> [Task brief]: Rescale the material below from its start through the line containing "coord(589,273)", both included, by copying every line with its requests and multiplying only the coordinates in the answers by 0.45, rounded to whole numbers with halves going up. Return that part alone, and leave every number in the requests unchanged.

___ Record list ___

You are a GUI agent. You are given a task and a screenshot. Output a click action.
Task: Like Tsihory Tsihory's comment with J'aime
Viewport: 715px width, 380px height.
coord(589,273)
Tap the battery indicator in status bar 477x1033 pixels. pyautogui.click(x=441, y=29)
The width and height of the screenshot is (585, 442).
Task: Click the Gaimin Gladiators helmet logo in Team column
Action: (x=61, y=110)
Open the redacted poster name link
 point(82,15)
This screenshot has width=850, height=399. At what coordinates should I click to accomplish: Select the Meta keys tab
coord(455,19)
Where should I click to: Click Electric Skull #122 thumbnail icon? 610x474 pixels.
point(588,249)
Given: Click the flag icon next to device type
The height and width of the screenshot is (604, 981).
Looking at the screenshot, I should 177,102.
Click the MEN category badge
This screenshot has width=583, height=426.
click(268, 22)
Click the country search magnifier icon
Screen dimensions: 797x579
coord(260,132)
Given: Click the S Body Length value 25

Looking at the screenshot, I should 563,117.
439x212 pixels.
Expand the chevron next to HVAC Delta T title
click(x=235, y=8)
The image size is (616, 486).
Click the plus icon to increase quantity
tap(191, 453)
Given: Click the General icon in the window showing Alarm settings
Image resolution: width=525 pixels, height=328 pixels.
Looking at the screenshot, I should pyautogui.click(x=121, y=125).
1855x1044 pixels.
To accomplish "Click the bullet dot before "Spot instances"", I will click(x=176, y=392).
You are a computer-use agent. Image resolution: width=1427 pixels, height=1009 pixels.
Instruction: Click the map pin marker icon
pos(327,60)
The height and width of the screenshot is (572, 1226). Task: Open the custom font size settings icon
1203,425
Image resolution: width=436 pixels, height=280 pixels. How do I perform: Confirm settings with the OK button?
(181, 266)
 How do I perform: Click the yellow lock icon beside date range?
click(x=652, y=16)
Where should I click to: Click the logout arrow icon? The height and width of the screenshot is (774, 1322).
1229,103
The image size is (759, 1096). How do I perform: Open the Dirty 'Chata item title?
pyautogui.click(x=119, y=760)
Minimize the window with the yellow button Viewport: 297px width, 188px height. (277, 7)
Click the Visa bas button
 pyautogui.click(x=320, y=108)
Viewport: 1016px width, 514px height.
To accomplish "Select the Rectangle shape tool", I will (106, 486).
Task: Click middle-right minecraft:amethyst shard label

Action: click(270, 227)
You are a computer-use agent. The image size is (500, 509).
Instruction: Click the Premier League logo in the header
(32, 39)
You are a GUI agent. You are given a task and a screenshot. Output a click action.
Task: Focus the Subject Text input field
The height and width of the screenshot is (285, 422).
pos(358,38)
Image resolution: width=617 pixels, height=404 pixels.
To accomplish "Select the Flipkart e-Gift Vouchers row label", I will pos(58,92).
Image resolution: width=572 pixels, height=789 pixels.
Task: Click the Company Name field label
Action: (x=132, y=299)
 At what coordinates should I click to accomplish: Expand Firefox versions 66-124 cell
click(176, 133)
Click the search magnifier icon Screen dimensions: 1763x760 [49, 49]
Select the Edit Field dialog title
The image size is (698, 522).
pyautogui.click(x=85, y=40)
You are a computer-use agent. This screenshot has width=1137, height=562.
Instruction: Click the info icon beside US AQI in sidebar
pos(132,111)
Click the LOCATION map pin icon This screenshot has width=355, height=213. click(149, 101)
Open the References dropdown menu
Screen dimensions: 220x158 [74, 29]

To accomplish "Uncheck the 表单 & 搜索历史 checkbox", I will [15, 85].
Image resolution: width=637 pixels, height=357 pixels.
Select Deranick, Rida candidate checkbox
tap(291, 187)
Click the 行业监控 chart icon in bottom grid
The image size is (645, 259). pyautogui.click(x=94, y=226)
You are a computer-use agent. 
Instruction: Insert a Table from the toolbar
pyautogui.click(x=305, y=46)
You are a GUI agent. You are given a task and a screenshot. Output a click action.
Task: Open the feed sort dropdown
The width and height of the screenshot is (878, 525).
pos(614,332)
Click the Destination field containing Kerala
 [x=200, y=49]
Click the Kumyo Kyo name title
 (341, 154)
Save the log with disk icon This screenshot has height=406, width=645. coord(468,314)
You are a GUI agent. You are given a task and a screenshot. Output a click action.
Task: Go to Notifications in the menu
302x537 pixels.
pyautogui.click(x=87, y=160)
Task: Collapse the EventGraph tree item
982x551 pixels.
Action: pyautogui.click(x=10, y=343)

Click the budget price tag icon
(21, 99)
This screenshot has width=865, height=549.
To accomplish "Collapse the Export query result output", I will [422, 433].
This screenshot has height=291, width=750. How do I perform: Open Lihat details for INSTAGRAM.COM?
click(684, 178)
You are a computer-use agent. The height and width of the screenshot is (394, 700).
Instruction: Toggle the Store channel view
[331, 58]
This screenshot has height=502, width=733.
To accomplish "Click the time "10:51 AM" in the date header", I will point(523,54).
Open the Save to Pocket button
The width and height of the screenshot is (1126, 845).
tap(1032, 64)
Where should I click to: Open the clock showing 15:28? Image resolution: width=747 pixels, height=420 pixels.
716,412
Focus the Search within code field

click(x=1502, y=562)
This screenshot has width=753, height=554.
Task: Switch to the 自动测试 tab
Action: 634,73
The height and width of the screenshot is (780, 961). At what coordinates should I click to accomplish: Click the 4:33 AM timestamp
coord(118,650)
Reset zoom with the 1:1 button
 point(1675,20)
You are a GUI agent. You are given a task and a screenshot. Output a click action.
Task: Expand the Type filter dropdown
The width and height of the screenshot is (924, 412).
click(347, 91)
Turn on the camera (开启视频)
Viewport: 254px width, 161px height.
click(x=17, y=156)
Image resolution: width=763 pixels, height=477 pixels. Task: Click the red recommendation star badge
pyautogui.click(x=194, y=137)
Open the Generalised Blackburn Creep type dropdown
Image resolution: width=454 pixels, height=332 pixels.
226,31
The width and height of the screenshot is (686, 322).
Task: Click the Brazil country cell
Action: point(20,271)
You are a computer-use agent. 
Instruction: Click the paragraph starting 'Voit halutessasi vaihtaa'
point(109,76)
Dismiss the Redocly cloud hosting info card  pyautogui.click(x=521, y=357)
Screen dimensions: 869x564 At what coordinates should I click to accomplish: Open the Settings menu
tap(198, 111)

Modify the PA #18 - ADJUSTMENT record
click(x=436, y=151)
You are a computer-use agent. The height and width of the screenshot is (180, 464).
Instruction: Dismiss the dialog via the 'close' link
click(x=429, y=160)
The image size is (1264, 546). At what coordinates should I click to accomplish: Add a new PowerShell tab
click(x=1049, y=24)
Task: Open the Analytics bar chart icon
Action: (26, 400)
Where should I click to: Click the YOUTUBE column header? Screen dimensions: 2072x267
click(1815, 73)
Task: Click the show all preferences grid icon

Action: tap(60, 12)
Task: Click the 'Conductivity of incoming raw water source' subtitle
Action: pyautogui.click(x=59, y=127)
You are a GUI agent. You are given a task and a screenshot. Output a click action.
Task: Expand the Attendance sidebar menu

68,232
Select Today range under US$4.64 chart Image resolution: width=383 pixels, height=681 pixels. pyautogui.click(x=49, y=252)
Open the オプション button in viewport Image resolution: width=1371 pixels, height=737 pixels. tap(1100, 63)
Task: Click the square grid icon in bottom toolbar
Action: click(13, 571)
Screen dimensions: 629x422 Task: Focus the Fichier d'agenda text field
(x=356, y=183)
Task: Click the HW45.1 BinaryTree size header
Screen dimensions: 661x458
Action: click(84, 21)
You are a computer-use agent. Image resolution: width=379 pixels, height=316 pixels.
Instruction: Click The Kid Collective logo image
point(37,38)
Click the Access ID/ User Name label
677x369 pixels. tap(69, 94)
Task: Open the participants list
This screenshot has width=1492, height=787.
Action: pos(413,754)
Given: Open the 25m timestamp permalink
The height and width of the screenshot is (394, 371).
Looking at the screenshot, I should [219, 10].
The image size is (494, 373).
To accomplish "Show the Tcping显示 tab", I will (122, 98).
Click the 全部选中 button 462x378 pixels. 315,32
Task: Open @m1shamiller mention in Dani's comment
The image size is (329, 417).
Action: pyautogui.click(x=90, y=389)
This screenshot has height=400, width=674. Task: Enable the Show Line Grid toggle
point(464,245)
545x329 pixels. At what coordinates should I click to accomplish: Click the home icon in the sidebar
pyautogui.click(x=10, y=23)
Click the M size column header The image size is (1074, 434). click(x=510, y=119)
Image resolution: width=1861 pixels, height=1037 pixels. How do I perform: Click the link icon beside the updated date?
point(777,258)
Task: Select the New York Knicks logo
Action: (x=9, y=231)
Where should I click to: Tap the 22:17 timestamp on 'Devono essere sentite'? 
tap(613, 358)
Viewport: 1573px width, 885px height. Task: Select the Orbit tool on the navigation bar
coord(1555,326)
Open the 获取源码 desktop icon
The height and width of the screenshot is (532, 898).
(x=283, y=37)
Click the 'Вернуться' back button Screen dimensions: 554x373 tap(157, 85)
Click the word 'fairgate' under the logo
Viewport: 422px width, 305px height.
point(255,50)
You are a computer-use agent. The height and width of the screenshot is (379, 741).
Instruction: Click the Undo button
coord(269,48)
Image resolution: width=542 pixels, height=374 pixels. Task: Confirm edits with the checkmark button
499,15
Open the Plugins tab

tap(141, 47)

___

> [Final result]:
You are a GUI agent. You are given a task and a screenshot. Output a click action.
Task: Like Tsihory Tsihory's comment with J'aime
Viewport: 715px width, 380px height.
coord(265,123)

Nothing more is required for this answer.